SUPPLIED MATERIAL -
══════

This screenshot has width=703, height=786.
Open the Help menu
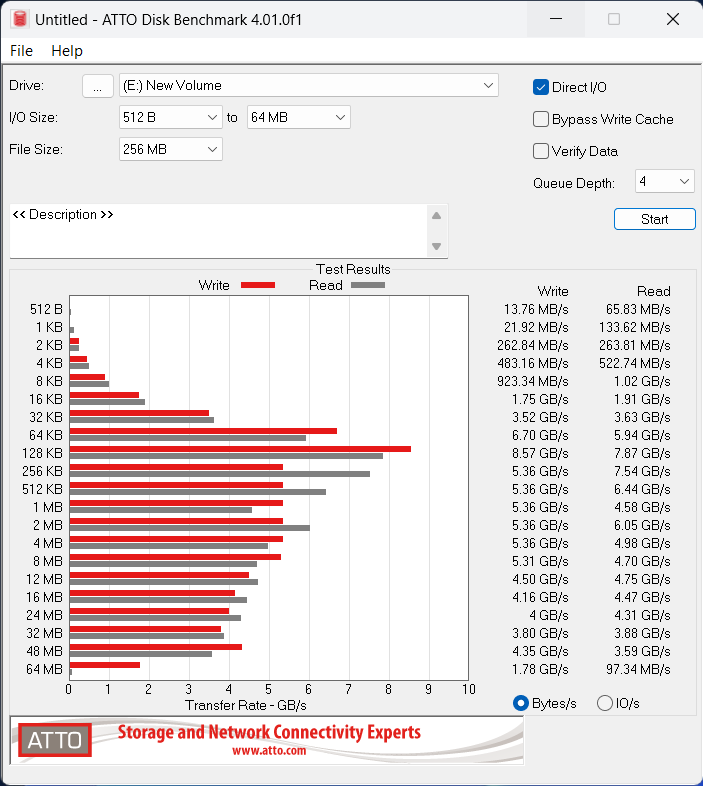pyautogui.click(x=67, y=51)
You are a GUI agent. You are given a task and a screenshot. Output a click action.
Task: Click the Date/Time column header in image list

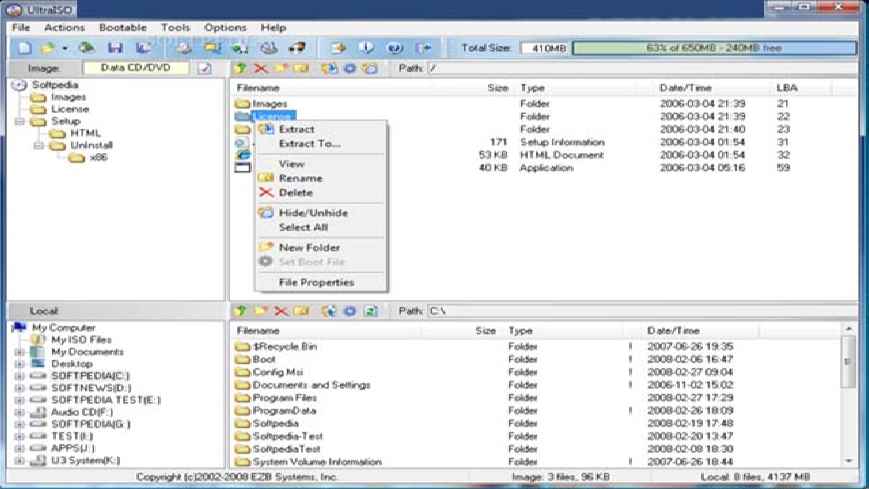pyautogui.click(x=684, y=88)
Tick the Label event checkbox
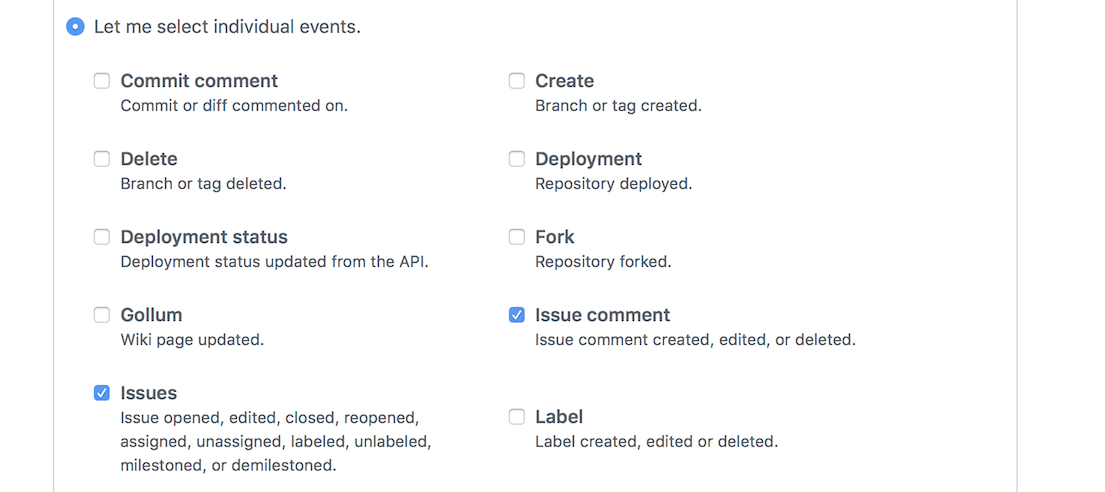Viewport: 1105px width, 492px height. pos(517,417)

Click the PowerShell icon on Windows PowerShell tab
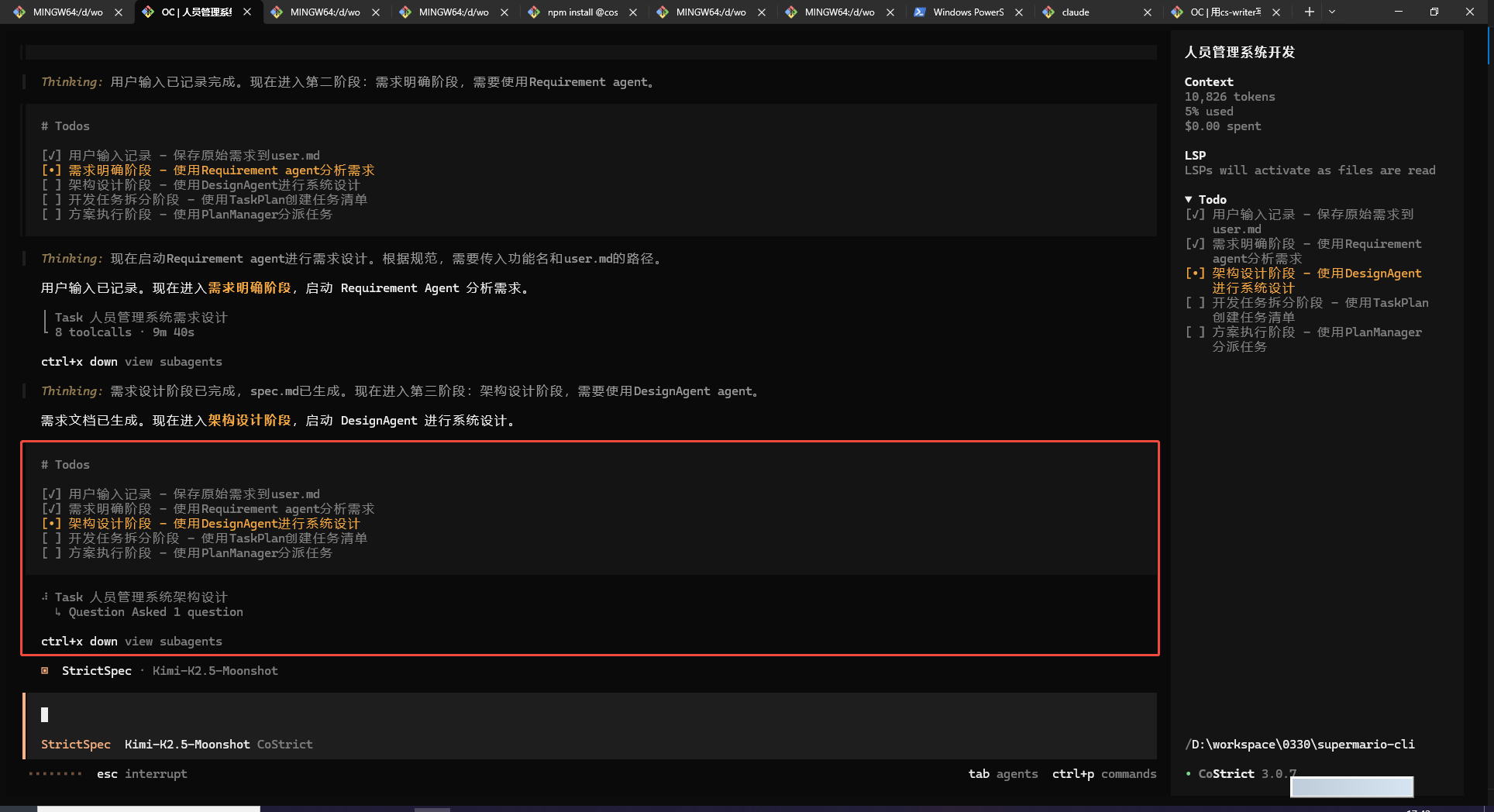tap(920, 12)
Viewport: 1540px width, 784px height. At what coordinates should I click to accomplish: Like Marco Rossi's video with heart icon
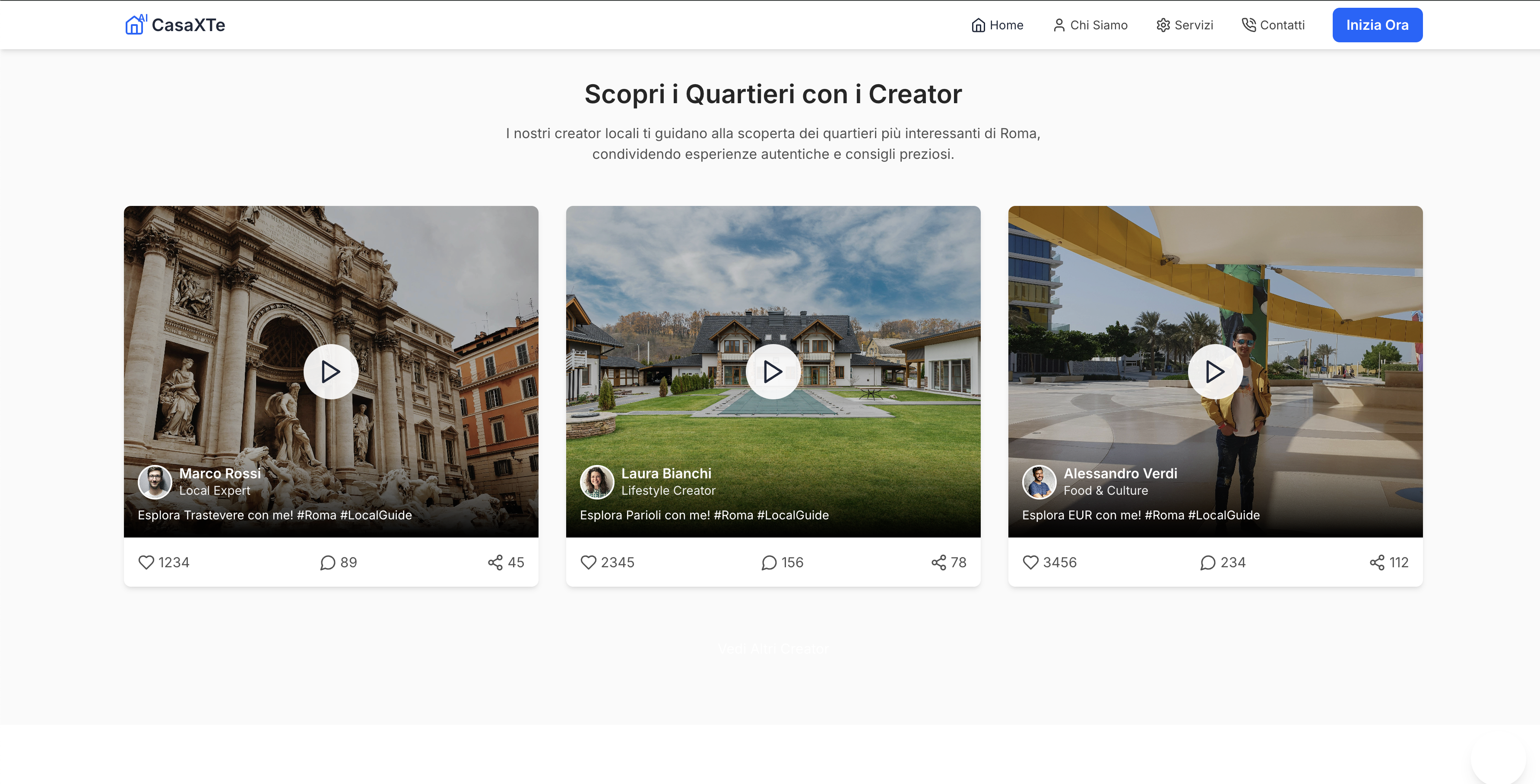click(x=146, y=562)
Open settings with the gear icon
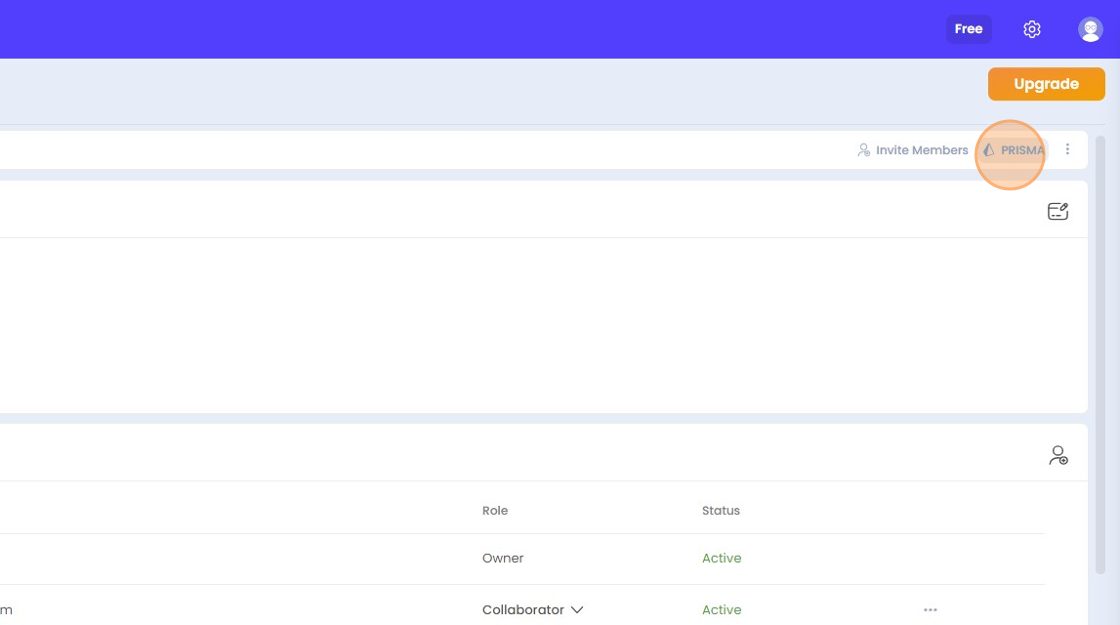1120x625 pixels. pyautogui.click(x=1032, y=29)
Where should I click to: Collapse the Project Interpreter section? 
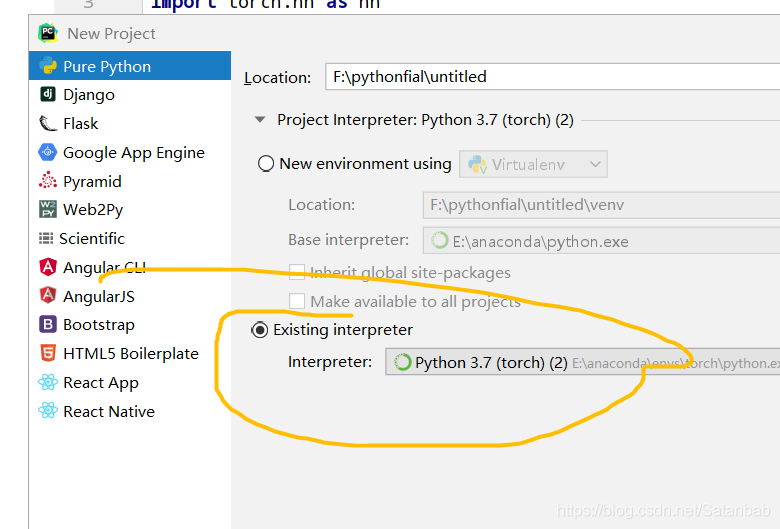tap(260, 119)
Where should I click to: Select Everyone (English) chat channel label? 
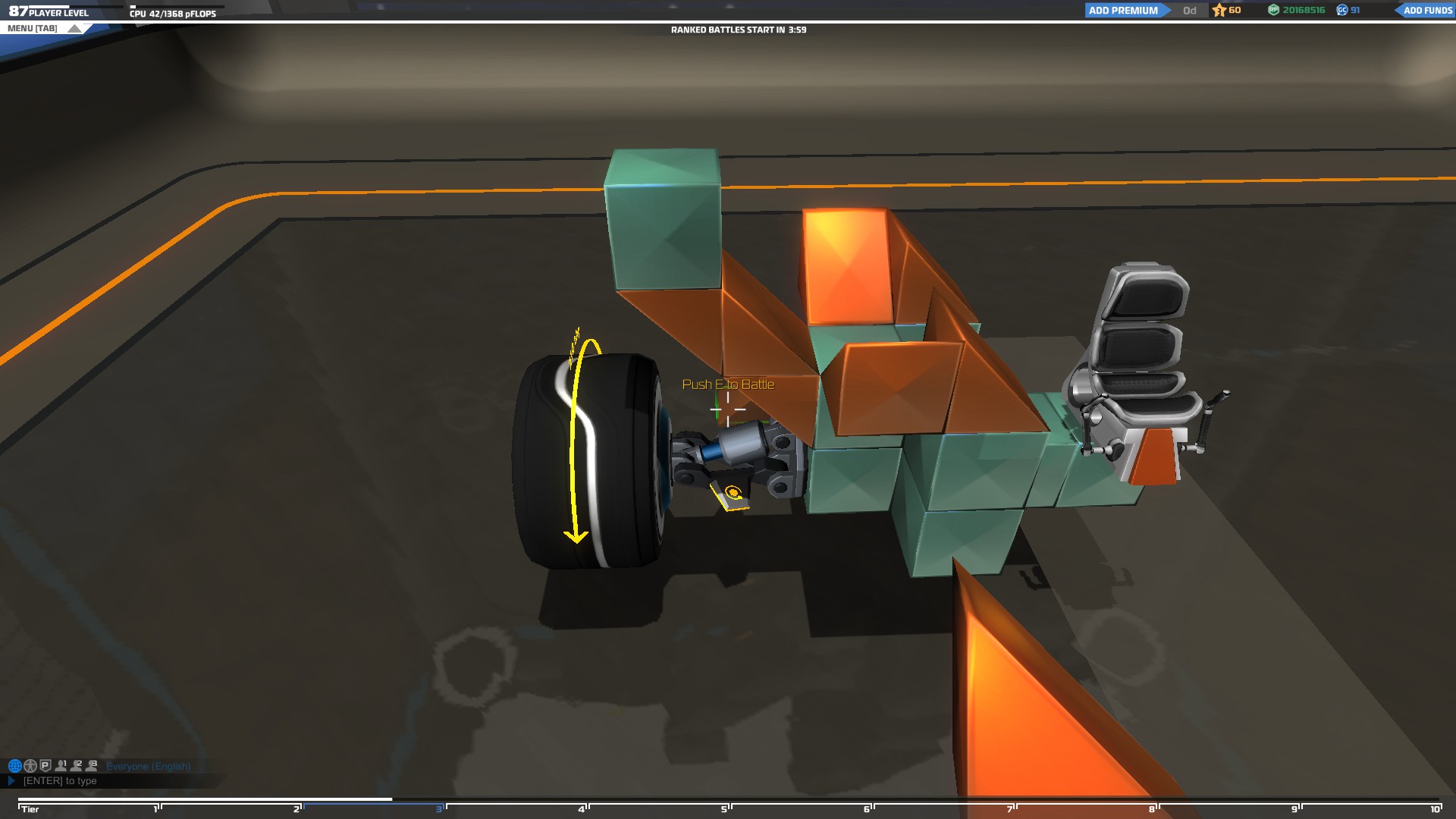click(148, 766)
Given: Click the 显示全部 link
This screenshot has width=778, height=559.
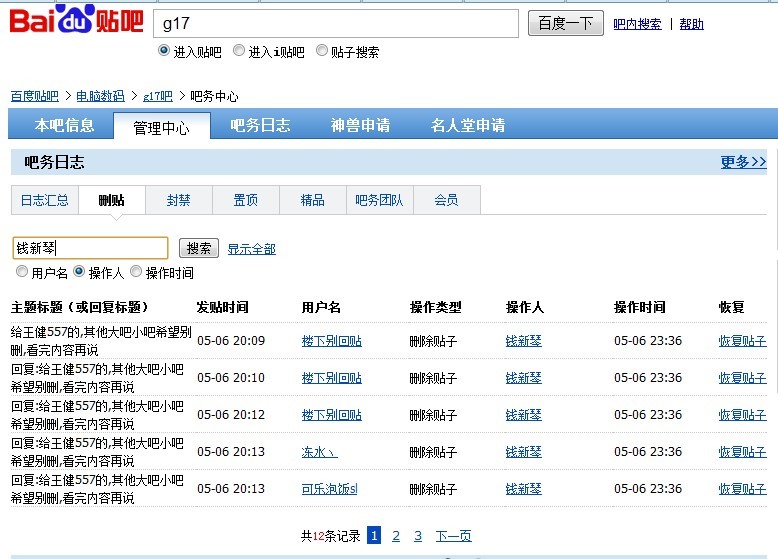Looking at the screenshot, I should (x=252, y=249).
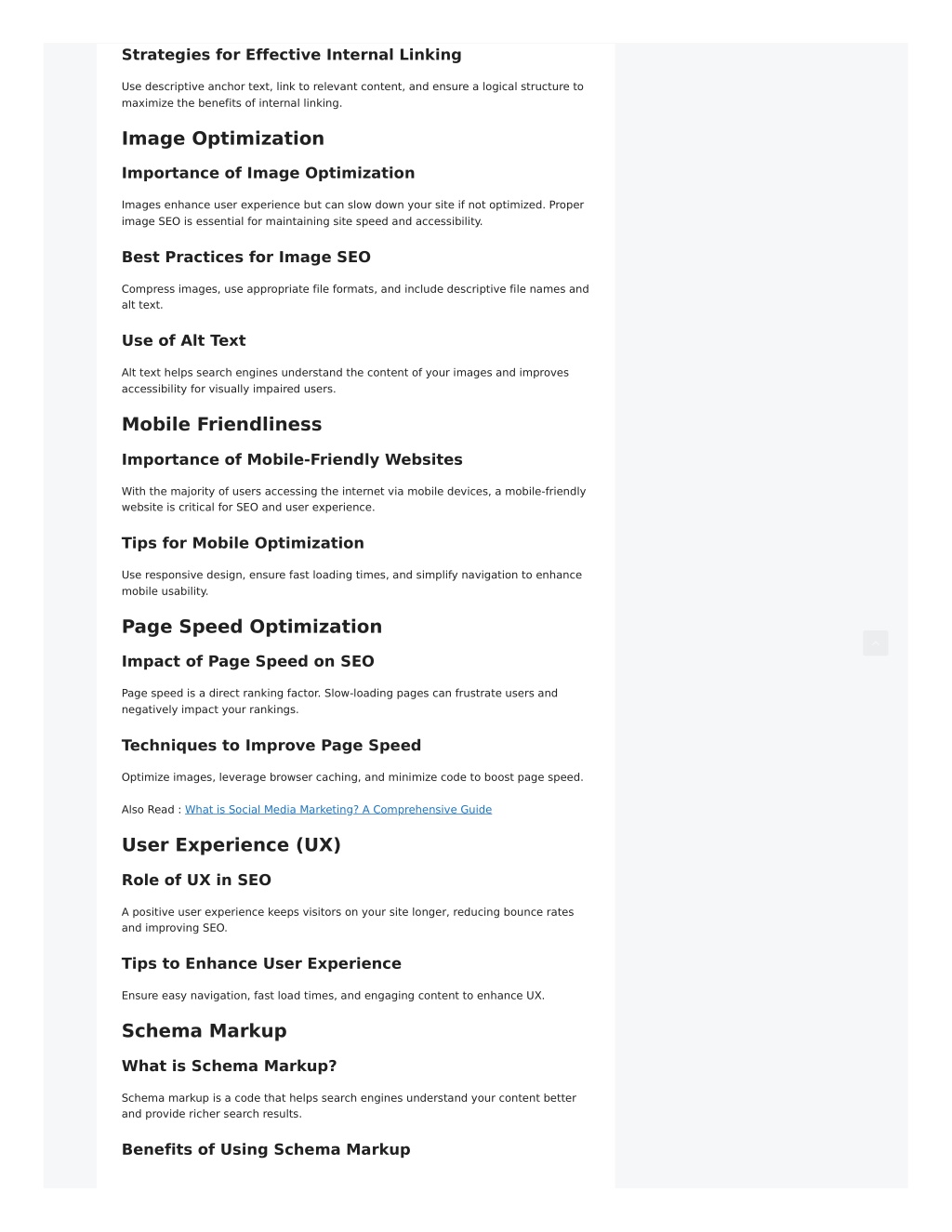Viewport: 952px width, 1232px height.
Task: Click Importance of Mobile-Friendly Websites subheading
Action: click(292, 459)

══════

WHAT THE EXERCISE ASKS -
Reproduce all of the data above word for word, leaving out the pictures.

COMPLETED EXERCISE -
This screenshot has width=703, height=786.
Open the Help menu
pyautogui.click(x=67, y=51)
You are a GUI agent. You are given a task and a screenshot. Output a click action.
Task: Click the Date/Time column header in image list

pyautogui.click(x=684, y=88)
Tick the Label event checkbox
Viewport: 1105px width, 492px height. pos(517,417)

Click the PowerShell icon on Windows PowerShell tab
tap(920, 12)
Viewport: 1540px width, 784px height. At what coordinates should I click to accomplish: Like Marco Rossi's video with heart icon
click(x=146, y=562)
Open settings with the gear icon
1120x625 pixels. pyautogui.click(x=1032, y=29)
Where should I click to: Collapse the Project Interpreter section? 
tap(260, 119)
Where should I click to: Select Everyone (English) chat channel label? 
click(148, 766)
Given: Click the 显示全部 link
This screenshot has width=778, height=559.
Looking at the screenshot, I should (x=252, y=249).
Viewport: 952px width, 1232px height.
Task: Click Importance of Mobile-Friendly Websites subheading
Action: click(292, 459)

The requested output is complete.